Why a connected community of health matters
Although I am in the “business” of HIT, I also believe that healthcare is very personal. I think it is incredibly important to connect WHAT we do to an awareness of WHY we do it – a personal connection makes all that we do matter. The more we share stories about why we do what we do, the bigger difference we can make together. I’d like to share my why.
Finding my why was not easy
Through my career changes, I’ve searched for the fulfillment that comes with doing life-changing work. It wasn’t until I came to Allscripts and spent time with clinicians that I saw the impact of my work on people’s lives.
Belonging to a community of health inspires me to wake up every day wanting to make a change. It’s no coincidence that finding my why corresponds with a family member’s traumatic health journey, which began 15 years ago in North Carolina.
She was a young, healthy woman thriving as a restaurant manager with her whole life ahead of her. She was my little sister.
I’ll never forget when she called me and mentioned red stains on her shirt after work one day. I joked that it was probably ketchup because it couldn’t be cancer, right?
The cancer diagnoses that became complicated
The problem of being diagnosed with breast cancer in North Carolina meant she had no family or support system nearby, as I was in Indiana and my parents were in Ohio. She had a double mastectomy and reconstruction through one health system. Shortly after, she became very isolated and depressed, a common side effect of a traumatic diagnosis. She needed support, so I moved her to Indianapolis with me. Less than a year later, her cancer reoccurred.
Realizing a patient is so much more than just a patient
This time around it meant surgeries, chemotherapy, radiation and me becoming her caregiver. As difficult as that was with my career and two young children, I embraced it. Unfortunately, her moving meant we had to basically start over with her medical records at an entirely new health system.
I can’t describe how difficult it was to get records from North Carolina and to try to help her new doctors understand her history. Recalling which tests she had taken and those results was nearly impossible. The responsibility was seemingly on us to get the right data and provide it to the new doctors. Most times we couldn’t get or find what was needed. Hence, every conversation with every doctor felt like Groundhog Day – always starting our story over from the beginning.
The complexity of her traumatic diagnoses became apparent through addiction
My sister’s mental stress started to show in a very serious way. While undergoing chemo and radiation, she began numbing herself with alcohol and pills, which made finding appropriate care more difficult.
There were countless times I called 911 during her treatment just to get her to the hospital after finding her incoherent. It became clear that I could no longer give her the best care.

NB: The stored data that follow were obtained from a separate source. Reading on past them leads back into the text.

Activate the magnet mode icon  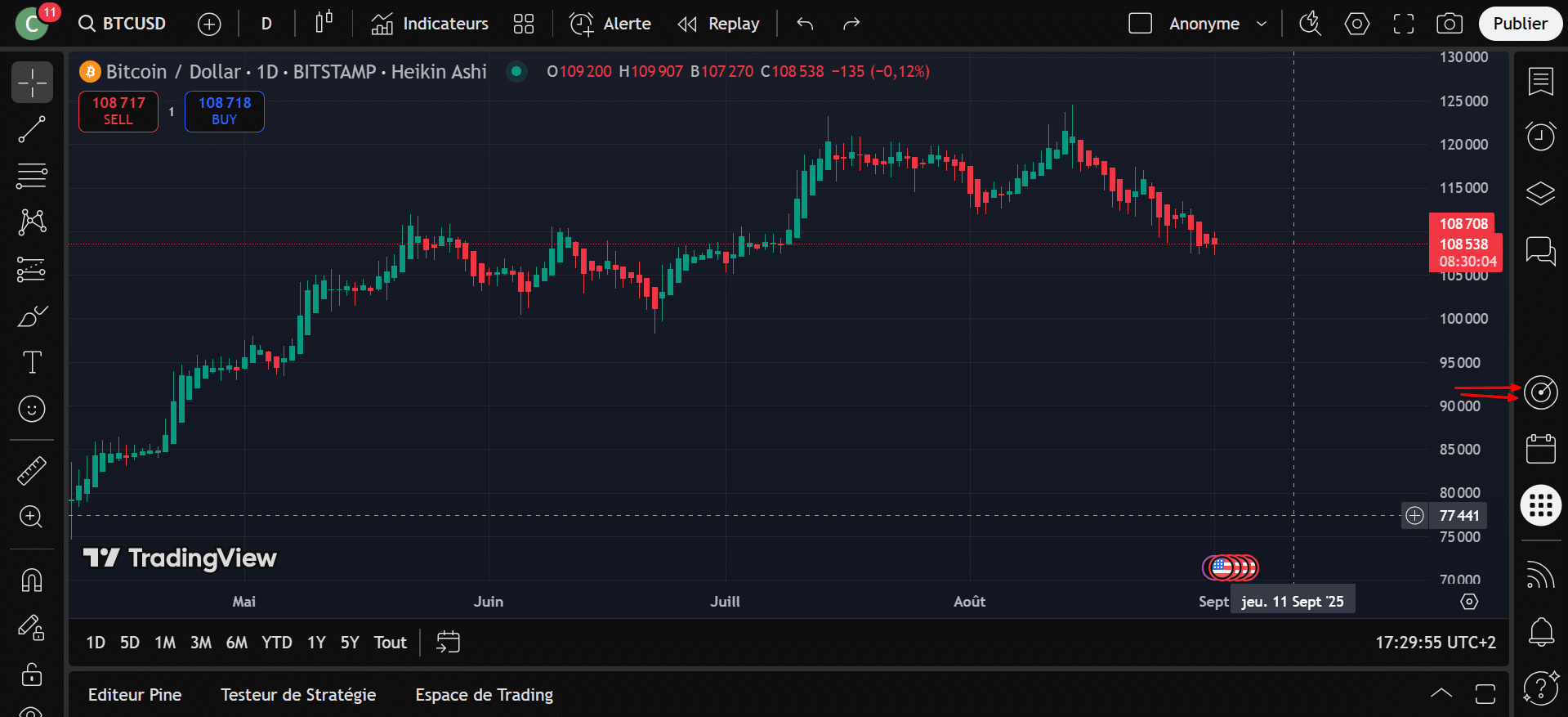32,580
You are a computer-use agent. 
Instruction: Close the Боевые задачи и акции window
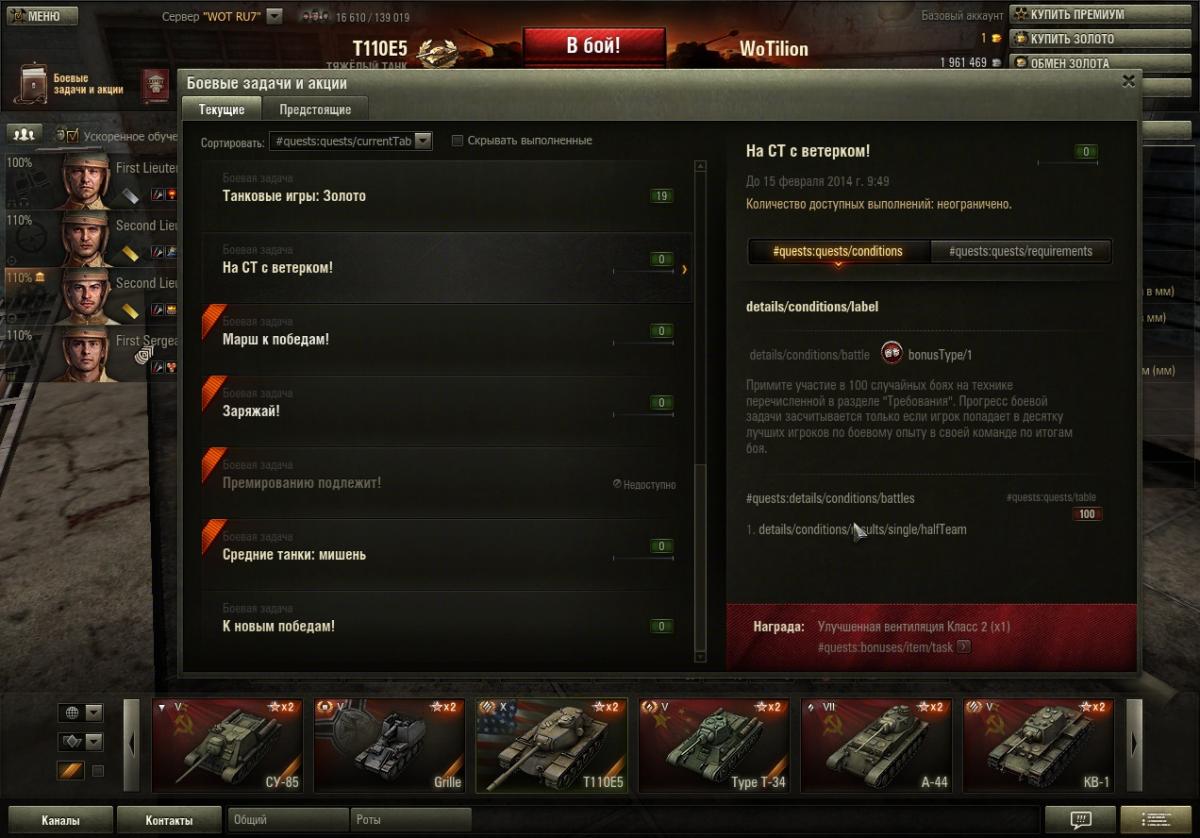tap(1128, 81)
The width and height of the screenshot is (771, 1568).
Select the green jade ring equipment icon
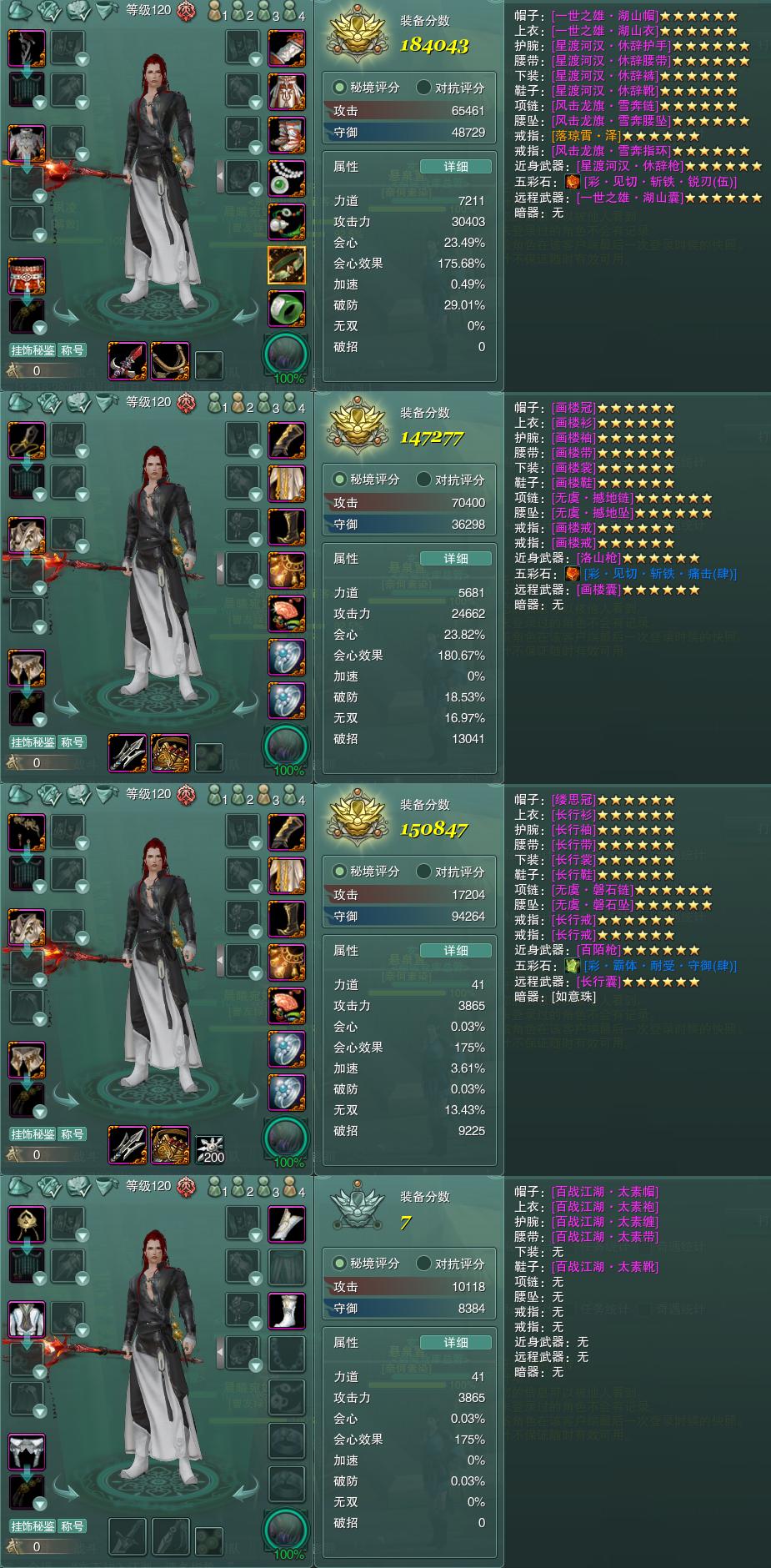coord(286,307)
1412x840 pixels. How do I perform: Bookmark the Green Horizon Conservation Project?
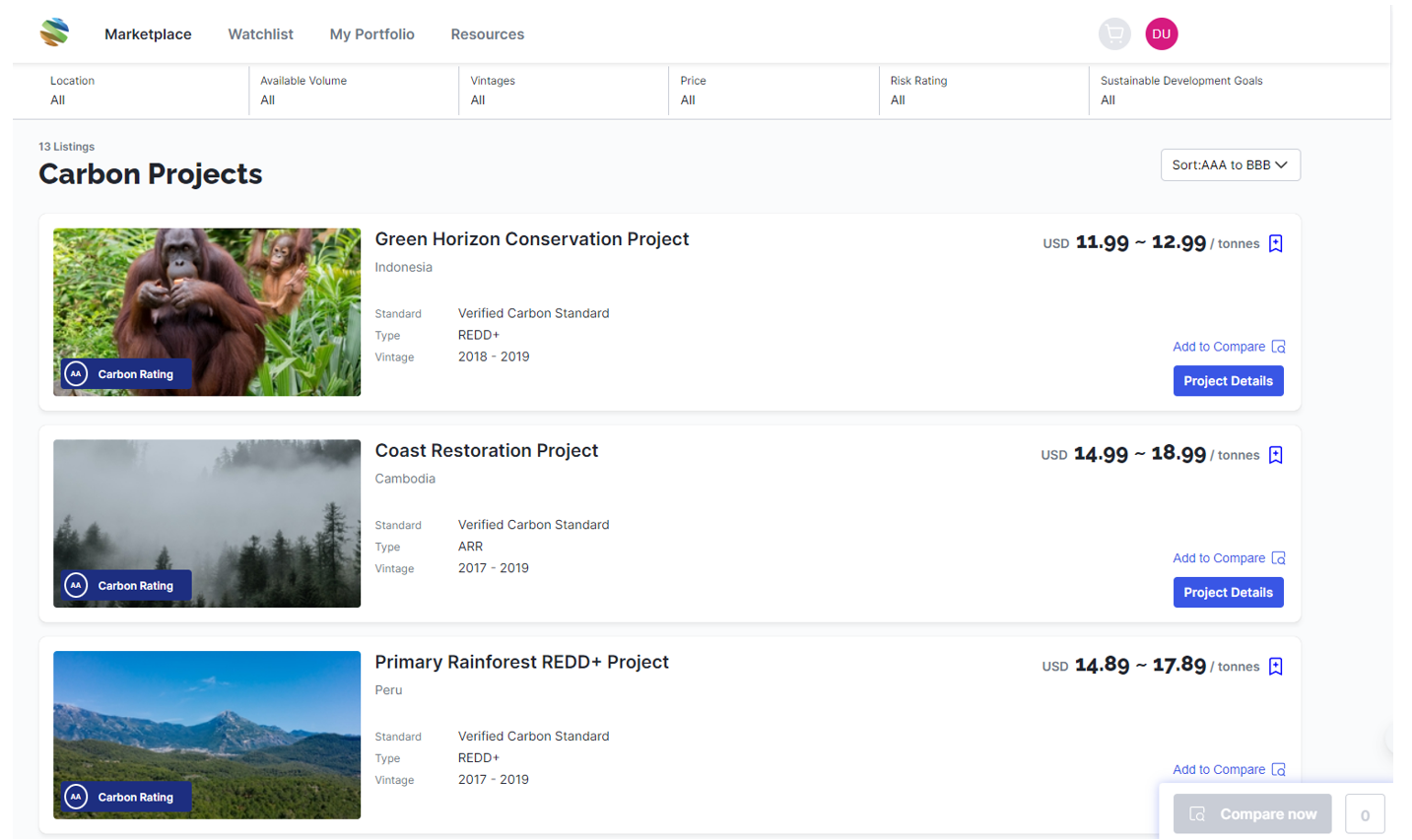[x=1275, y=243]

She went to live with our mom in a rural Ohio town. There, we saw a gradual decline in her mental health as she balanced rehab and cancer treatments. Five years ago, a hospital visit for pneumonia revealed heart failure.
Given five years to live with disconnected care
The very drugs she was given to save her life from cancer are the same ones that damaged her heart beyond repair. Her primary and preferred hospital is the nearest community hospital, the one in which we were born, just a town over, but she has to drive farther to Columbus, Ohio, for her oncology and heart care. With now a plethora of doctors – she last counted 11 – her care has become more and more complicated and confusing.
The two hospitals have different HIT solutions that don’t talk to each other. There’s no overall care plan, no sharing of data between her many caregivers, or even a single patient portal to help inform her or my family of next steps. During one ED visit, the doctor advised her to stop taking all of her medications (she has 23 different prescriptions) without consenting the other key doctors from the other hospital. It was my sister who had to call her cardiologist to ask if this was a good decision. Needless to say, it was NOT and would have had dreadful impact.
Three states, 4 hospitals, countless labs and specialists, and no connectivity. My sister, the patient, is simply not at the center of care.
In cases like this, the patient feels helpless and in the dark. She once said to me: “My biggest concern is that my doctors are not communicating and making a valid effort together to help me get better. Instead, it feels like they throw me through hoops and just send me to other doctors, as if I’m too problematic to help anymore.”
For my sister, disconnected care has led to:
- Anxiety and depression
- Financial strain
- Lack of trust in caregivers
- Lack of understanding of care plan
- Lack of information to help herself
- Feeling as if she has no advocates
Can you imagine having only five years left and feeling like your doctors aren’t working together to get you to six?
Currently, my sister is doing well despite her diagnosis and day-to-day challenges, but this is one story among many. I’m sharing this because we have the ability to change all of this today.
We can put the patient truly at the center of care, ensuring that she always knows what is next for her care, what medications to take when and why, to help schedule appointments across multiple providers.
We can provide doctors with a single care plan and longitudinal view of a patient’s care no matter which hospital or EMR that data resides. We can alert doctors to crucial clinical information seamlessly and within their EMR workflows in order to make informed decisions at the right time. We can include family members in the patient journey so that they can become informed advocates. A connected community of health is a compassionate one. At Allscripts, our vision is to build open, connected communities of health.
My sister is my why. She makes what I do matter every day. What’s your why?